La fréquence du changement de photographie de profil est également un indicateur intéressant de la détresse sociale numérique. Car, comme le logotype d’une marque, la « PP » doit accrocher et synthétiser la personnalité cachée derrière ces quelques pixels. Mais pour vendre quoi au juste ?

Il convient en effet de se demander à qui profite réellement cette masse de matière non structurée gérée par des moyens informatiques considérables… Les médias sociaux sont des vecteurs évidents de développement pour des entreprises souhaitant capter l’attention d’une population jeune, urbaine, souvent dotée de moyens financiers satisfaisants. Mais les réels bénéficiaires sont les créateurs mêmes des réseaux sociaux.

3/ Les gagnants : les créateurs des réseaux qui font commerce de notre personnalité numérique

« Si c’est gratuit, vous êtes le produit »2. Cette citation – pourtant connue – n’a finalement éveillé aucune réaction de masse.

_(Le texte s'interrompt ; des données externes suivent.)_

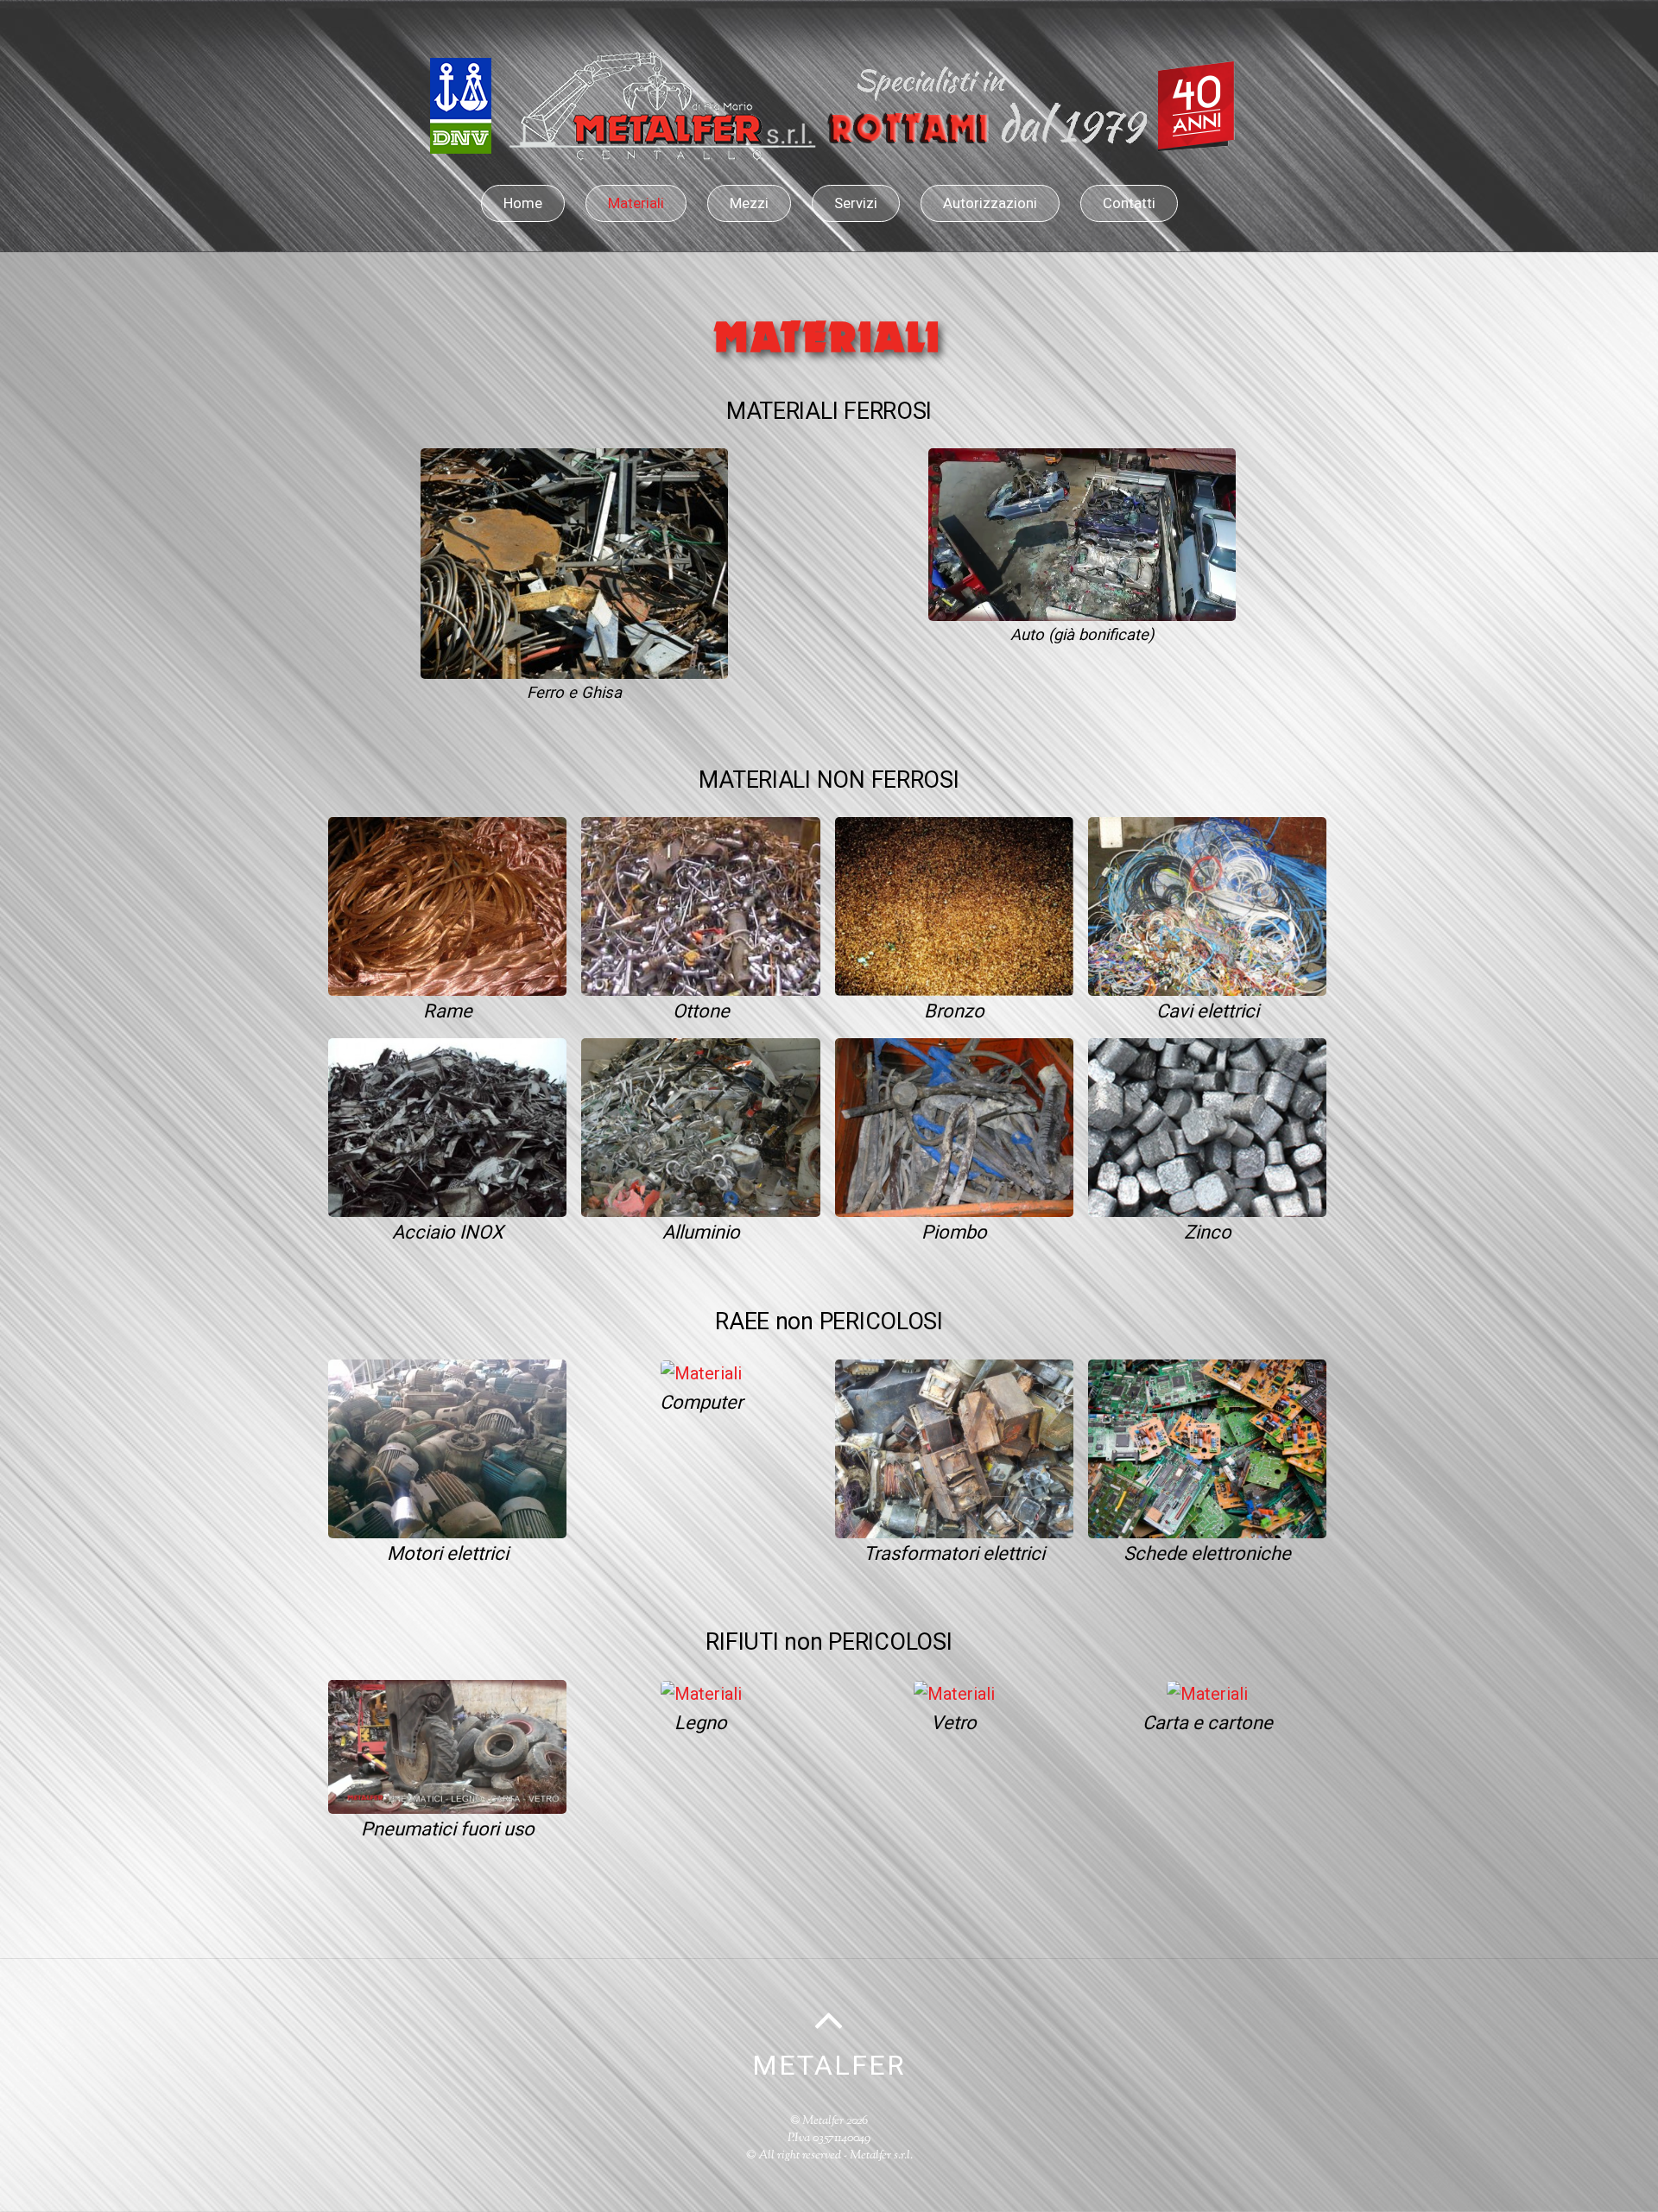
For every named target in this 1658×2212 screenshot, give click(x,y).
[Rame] (447, 905)
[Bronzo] (954, 905)
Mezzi (749, 203)
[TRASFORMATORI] (954, 1446)
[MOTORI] (447, 1446)
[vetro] (954, 1693)
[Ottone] (700, 905)
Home (522, 203)
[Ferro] (574, 562)
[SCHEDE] (1207, 1446)
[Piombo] (954, 1126)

Comme si le totalitarisme embarqué par les nouvelles technologies était neutralisé par les bénéfices déjà évoqués.

Comme si la facilitation de contacts entre individus était susceptible de justifier un profilage, un fichage sans précédent par des entreprises à but lucratif.

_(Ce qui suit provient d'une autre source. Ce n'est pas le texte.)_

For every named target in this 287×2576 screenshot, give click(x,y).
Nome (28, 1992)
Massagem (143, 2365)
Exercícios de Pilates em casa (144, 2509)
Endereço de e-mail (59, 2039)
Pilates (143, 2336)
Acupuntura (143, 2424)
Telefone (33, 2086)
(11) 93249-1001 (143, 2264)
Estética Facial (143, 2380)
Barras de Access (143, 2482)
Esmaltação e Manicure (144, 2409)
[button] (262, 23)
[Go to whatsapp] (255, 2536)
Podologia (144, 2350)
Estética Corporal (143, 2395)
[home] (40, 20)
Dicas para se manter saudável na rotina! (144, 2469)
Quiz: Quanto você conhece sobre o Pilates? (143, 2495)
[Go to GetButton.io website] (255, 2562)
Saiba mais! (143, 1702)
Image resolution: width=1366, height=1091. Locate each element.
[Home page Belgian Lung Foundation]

Que concédons-nous ainsi à ces individus en leur confiant une masse insoupçonnée de données – même sous pseudonyme (qui se révèle souvent vain avec les croisements sophistiqués issus de l’intelligence artificielle) ?

Ni plus ni moins qu’une forme abstraite de notre personnalité, une forme certes dématérialisée (et qui n’aliène donc pas directement notre liberté d’aller et venir) mais une forme susceptible d’avoir un impact très concret.

Quand les assureurs croiseront leurs données avec ces réseaux dans un pays où l’informatique et les libertés ne sont jamais questionnées et que l’on vous refusera un emprunt pour des raisons obscures, quand vous ne serez pas retenus pour un emploi sur le fondement de raisons a priori objectives et en réalité très subjectives, il sera bien tard. Les profils « à risque », subversifs (ou jugés comme tels) seront mis au banc d’une société transparente… Car si vous n’avez rien à cacher, pourquoi devriez-vous craindre une totale transparence ?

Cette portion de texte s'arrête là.